▸ YANG DIKERJAKAN:
Tulis ulang semua baris di bawah ini persis sama, tapi tanpa gambarnya.

▸ CUPLIKAN BARIS:
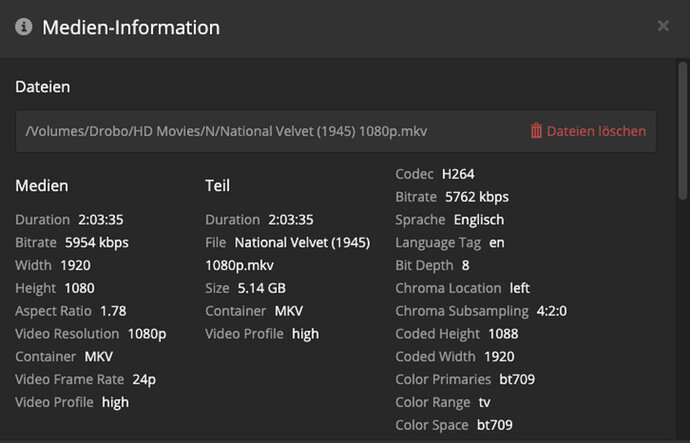
Task: Click the red trash can icon
Action: 536,131
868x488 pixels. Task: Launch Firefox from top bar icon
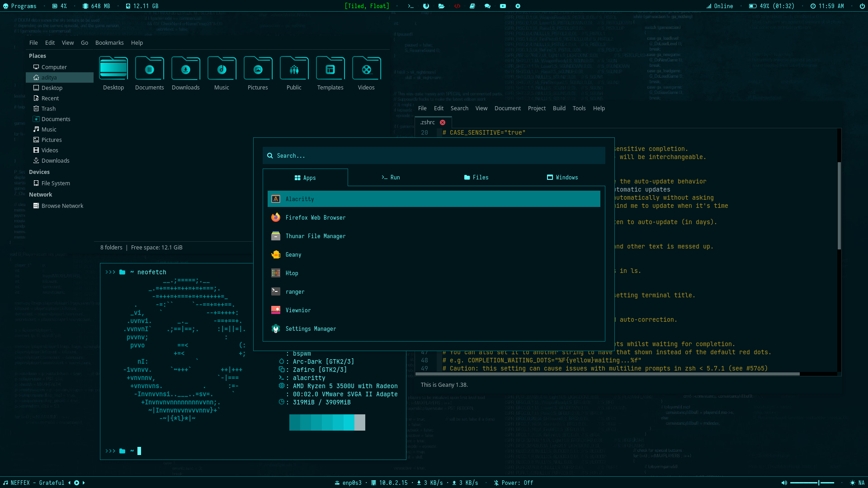[x=426, y=6]
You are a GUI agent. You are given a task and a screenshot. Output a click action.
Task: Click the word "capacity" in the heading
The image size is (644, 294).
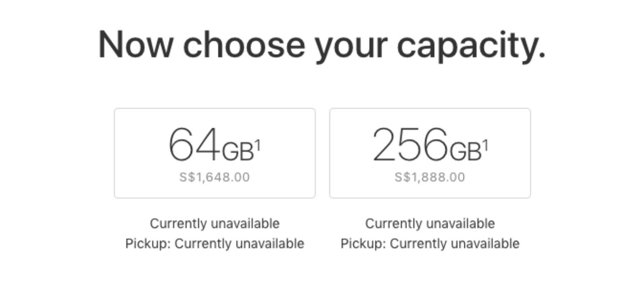click(x=470, y=46)
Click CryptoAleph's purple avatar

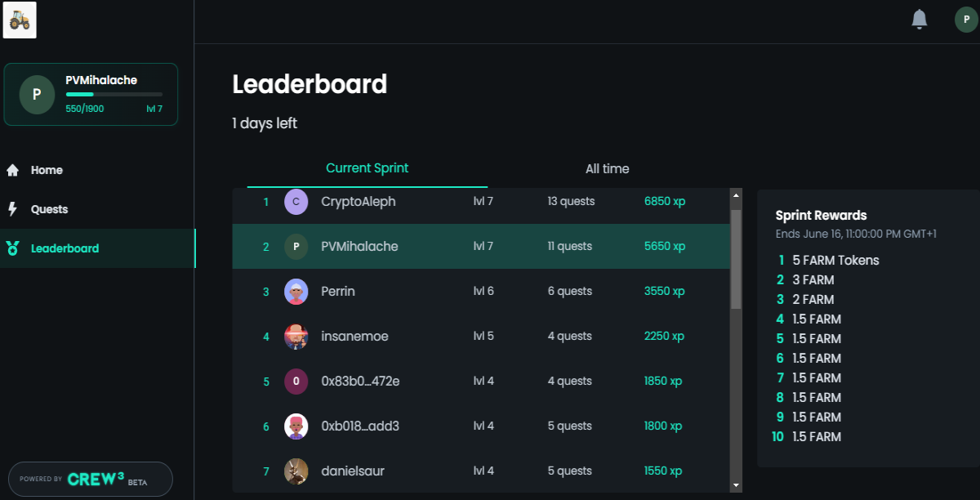point(296,202)
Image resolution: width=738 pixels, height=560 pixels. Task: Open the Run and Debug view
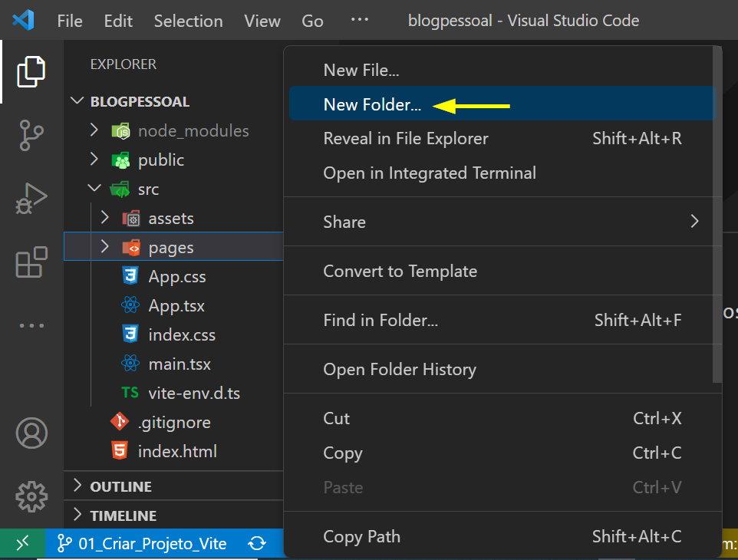31,199
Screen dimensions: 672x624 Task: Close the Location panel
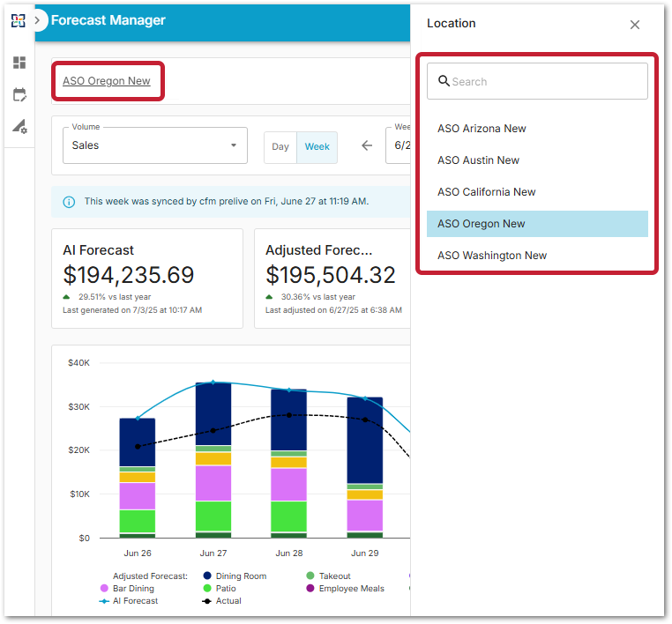pos(635,25)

▸ HASILNYA:
Task: Click the red trash can icon
Action: 536,131
868x488 pixels. Task: Launch Firefox from top bar icon
[x=426, y=6]
You are a GUI agent. You are given a task and a screenshot. Output a click action.
Task: Click the word "capacity" in the heading
The image size is (644, 294).
click(x=470, y=46)
Click CryptoAleph's purple avatar

point(296,202)
Image resolution: width=738 pixels, height=560 pixels. Task: Open the Run and Debug view
31,199
Screen dimensions: 672x624 Task: Close the Location panel
pos(635,25)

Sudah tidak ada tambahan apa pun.